En cela, il y a un bon germe.
Mais une question se pose : les intérêts particuliers ont empêché la fondation du
parc naturel national de Guyane. Donc, que va-t-on faire ?
• Cela dit, nous ne connaissons pas le cahier des charges et les documents de travail,
puisque nous (ou « notre » collectif) ne sommes pas présents au Comité d’experts
ou dans son Groupe de partenaires (les associations y sont en théorie prévues).
Il semblerait que les scientifiques aient été consultés, que les serres accueilleront
une végétation authentique et que la scénographie concernera plutôt la forêt tempérée.
– La non prise en compte de l’économie globale des entreprises du développement
durable et de leurs intérêts spécifiques

La référence au développement durable dans l’appel d’offre paraît proclamatoire
(même si la coûteuse norme de haute qualité environnementale est prévue).
(Ici, nous sommes plus sur l’esprit que sur la lettre de l’appel d’offre.)
• Il y a une référence qui semble minimaliste au recyclage naturel des déchets
(à l’exemple de x zoos européens) ? La présence du Lac Daumesnil – adjacent au zoo –
n’est pas pensée comme un écosystème de taille réelle à épurer. Pourtant, c’est faisable
au moindre coût (voir Lac Daumesnil) !!!
Or, il nous paraît que l’on peut facilement sortir des sentiers battus en utilisant le potentiel global
du site : en ce cas, le Muséum repasse en tête de ses équivalents européens et américains.
• Pourquoi ne pas profiter de la dégradation du Bois pour y fonder un génie civil de restauration
des écosystèmes, précurseur de grands chantiers à venir ?
• Ce qui inquiète le monde économique émergent du développement durable, c’est qu’en
se bornant au seul Zoo, on s’interdise des percées conceptuelles sur l’ensemble du territoire et,
par conséquent, d’attirer l’attention sur l’émergence d’un secteur au fort potentiel d’emplois :
dans le seul Vè arrondissement, il y a 2 000 chercheurs du Vivant pour lesquels
des signes concrets, un grand projet global seraient les bienvenus.
Car ces sociétés ont besoin d’éléments concrets de la part de l’Etat, notamment
réglementaires et fiscaux, mais aussi d’éléments de « communication », « d’image »

**Données fournies**
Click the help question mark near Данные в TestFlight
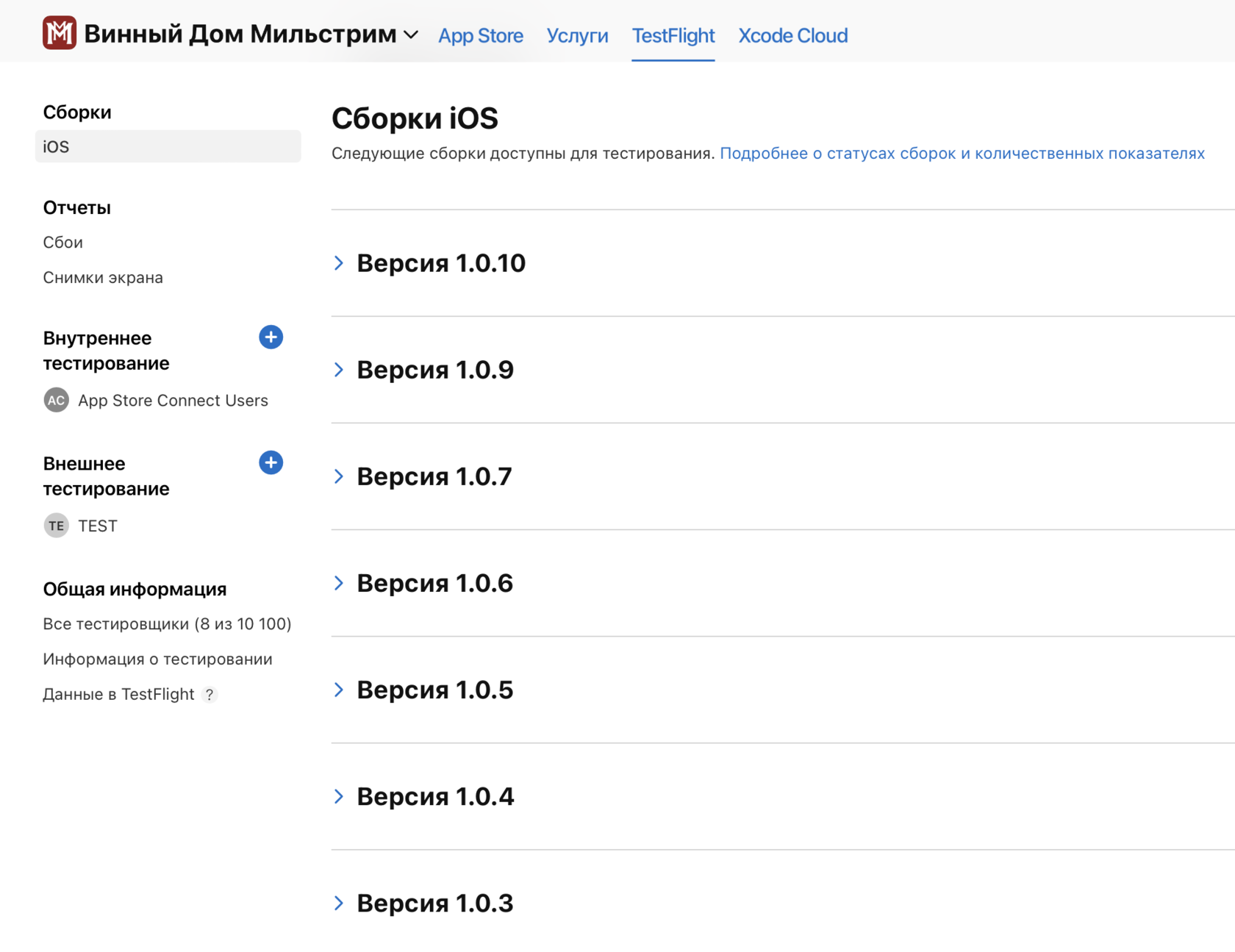point(210,695)
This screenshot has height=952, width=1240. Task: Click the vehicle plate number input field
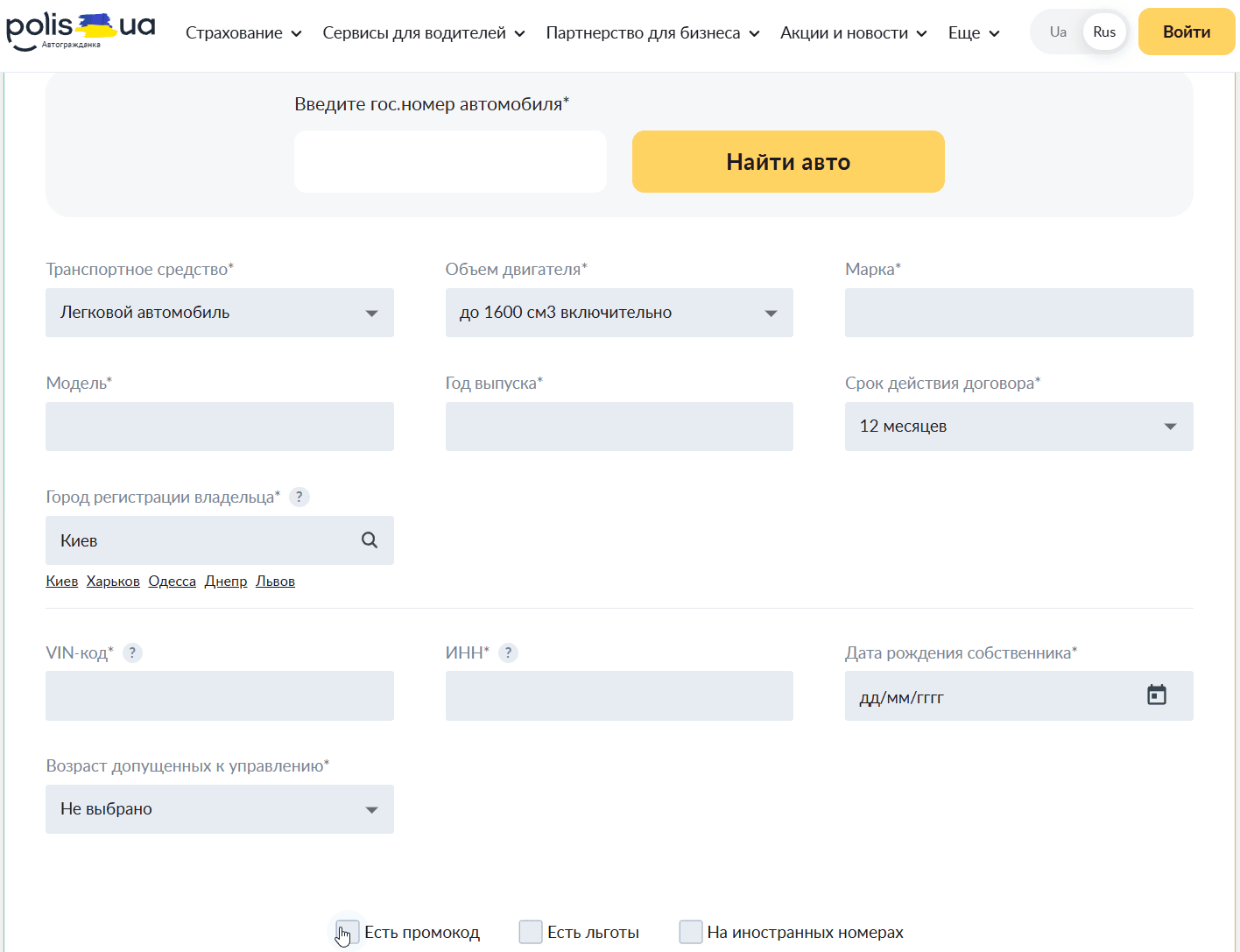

**Travail à faire**
Traduisez en anglais cette phrase de l'extrait du document : « Il semblerait que les scientifiques aient été consultés, que les serres accueilleront une végétation authentique et que la scénographie concernera plutôt la forêt tempérée. »

**Solution proposée**
It would seem that the scientists were consulted, that the greenhouses will house authentic vegetation, and that the exhibit design will focus rather on the temperate forest.